*** Block opens ***

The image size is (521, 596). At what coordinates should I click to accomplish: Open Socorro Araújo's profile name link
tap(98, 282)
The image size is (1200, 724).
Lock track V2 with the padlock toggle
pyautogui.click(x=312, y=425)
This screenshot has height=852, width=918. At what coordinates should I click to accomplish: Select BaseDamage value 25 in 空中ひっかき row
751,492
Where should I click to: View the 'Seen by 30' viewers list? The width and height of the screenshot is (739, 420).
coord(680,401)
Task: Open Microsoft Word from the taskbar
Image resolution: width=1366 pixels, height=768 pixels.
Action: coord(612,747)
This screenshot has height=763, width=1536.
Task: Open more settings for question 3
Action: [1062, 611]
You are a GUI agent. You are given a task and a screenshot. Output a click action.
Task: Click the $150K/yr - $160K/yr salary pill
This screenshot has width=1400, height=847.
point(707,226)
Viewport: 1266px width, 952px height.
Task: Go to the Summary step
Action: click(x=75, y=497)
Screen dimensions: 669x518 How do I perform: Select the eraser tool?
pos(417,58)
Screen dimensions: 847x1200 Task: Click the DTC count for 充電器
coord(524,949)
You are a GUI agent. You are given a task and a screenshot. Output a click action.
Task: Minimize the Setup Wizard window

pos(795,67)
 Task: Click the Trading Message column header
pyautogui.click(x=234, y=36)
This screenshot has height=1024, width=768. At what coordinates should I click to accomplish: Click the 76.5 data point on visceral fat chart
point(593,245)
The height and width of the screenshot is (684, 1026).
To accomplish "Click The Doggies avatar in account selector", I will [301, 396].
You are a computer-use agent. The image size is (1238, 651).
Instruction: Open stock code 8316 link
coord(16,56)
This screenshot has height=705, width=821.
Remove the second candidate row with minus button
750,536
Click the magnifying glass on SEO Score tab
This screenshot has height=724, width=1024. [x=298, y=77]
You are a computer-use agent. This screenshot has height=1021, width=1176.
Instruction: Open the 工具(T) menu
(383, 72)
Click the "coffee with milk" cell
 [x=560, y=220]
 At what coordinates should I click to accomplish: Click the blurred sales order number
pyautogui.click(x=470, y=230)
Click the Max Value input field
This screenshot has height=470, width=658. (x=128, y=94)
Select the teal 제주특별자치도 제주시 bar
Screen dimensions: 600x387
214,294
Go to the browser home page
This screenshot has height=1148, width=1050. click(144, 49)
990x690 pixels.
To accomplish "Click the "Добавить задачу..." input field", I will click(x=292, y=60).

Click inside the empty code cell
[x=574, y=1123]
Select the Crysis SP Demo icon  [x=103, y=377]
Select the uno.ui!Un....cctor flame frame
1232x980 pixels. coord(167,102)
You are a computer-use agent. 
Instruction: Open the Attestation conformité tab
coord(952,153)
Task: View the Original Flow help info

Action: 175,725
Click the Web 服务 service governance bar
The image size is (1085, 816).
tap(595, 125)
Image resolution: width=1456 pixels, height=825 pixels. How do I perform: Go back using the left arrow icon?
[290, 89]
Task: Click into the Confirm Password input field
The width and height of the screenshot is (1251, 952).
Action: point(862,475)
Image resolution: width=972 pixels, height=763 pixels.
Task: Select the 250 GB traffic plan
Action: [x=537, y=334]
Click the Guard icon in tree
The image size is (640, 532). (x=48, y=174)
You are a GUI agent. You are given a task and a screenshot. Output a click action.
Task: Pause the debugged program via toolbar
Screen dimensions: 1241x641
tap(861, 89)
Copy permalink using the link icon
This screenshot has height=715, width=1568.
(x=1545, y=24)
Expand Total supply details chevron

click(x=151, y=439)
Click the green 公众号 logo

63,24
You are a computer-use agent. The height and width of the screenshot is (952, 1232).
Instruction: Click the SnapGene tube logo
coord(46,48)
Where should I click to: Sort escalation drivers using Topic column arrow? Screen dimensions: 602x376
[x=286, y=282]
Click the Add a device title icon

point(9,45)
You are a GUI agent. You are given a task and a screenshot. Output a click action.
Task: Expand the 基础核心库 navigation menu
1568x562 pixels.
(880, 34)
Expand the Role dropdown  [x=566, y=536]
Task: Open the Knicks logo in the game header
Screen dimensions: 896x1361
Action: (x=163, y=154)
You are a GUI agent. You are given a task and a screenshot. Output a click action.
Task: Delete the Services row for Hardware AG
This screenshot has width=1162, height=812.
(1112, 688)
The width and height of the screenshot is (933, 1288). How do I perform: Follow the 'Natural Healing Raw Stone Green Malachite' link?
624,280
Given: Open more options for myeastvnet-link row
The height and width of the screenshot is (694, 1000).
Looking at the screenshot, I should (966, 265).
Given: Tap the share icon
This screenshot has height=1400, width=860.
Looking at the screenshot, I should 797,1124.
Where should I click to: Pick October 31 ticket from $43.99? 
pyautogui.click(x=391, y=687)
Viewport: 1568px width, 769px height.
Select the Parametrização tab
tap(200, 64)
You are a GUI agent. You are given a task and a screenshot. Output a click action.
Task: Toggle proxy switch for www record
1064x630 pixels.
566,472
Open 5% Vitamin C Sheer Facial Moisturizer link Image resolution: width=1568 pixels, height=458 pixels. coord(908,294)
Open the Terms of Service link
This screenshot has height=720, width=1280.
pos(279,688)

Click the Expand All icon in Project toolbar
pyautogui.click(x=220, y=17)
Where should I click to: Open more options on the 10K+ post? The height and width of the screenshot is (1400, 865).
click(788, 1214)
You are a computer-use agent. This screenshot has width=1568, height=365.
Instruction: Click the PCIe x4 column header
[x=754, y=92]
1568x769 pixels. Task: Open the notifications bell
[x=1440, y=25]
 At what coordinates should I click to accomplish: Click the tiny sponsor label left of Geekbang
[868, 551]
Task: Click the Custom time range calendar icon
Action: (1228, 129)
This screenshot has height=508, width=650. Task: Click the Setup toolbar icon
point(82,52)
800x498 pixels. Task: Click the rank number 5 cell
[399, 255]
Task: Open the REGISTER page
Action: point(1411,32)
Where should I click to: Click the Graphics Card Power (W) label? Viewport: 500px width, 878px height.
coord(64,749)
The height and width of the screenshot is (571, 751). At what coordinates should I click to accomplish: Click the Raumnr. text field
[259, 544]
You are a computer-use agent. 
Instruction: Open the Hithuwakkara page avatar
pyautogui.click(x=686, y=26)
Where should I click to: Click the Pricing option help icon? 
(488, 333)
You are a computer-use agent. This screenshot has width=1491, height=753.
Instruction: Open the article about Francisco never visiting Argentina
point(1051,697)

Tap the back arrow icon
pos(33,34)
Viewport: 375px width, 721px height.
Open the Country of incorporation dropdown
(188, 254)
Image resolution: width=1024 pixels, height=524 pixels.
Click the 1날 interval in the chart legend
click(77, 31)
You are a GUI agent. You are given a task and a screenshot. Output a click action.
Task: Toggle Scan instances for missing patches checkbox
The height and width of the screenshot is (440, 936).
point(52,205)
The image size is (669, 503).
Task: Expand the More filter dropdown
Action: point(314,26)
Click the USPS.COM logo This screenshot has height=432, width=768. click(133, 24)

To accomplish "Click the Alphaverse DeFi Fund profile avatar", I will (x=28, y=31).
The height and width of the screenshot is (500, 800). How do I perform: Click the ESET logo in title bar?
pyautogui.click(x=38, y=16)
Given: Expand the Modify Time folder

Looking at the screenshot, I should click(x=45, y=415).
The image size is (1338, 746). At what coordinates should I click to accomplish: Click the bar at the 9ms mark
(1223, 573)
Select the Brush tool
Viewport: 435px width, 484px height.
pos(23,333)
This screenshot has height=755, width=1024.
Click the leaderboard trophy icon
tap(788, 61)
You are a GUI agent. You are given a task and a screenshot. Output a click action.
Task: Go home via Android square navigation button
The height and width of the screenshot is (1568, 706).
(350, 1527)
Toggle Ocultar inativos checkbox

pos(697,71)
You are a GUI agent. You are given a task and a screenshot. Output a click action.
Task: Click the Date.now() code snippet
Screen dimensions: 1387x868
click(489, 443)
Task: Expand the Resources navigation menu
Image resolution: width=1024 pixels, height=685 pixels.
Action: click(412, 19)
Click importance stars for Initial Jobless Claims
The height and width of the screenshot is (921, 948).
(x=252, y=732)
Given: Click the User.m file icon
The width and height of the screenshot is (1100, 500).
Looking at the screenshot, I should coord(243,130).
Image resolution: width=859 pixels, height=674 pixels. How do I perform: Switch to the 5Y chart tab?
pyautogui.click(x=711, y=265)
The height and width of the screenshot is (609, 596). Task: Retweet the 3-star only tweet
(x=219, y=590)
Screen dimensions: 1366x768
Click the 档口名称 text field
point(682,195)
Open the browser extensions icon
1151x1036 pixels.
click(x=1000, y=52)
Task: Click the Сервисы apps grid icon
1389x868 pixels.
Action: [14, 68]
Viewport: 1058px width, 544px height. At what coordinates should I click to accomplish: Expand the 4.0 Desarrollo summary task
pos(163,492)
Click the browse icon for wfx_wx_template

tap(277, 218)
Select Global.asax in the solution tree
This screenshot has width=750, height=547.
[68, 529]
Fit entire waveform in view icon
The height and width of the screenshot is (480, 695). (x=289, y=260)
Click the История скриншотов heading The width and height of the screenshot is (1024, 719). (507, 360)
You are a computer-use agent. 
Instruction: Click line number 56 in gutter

*** Block closes ***

◆ **WHAT YOU NEED TO DO**
Beginning at the line with "Image resolution: width=1456" and ending at the line with "Task: Click into", reproduce each line of the data above exactly, and add no other lines.

◆ **RESULT FOR THIS TASK**
Image resolution: width=1456 pixels, height=825 pixels. How do I perform: Go back using the left arrow icon?
[290, 89]
Task: Click into the Confirm Password input field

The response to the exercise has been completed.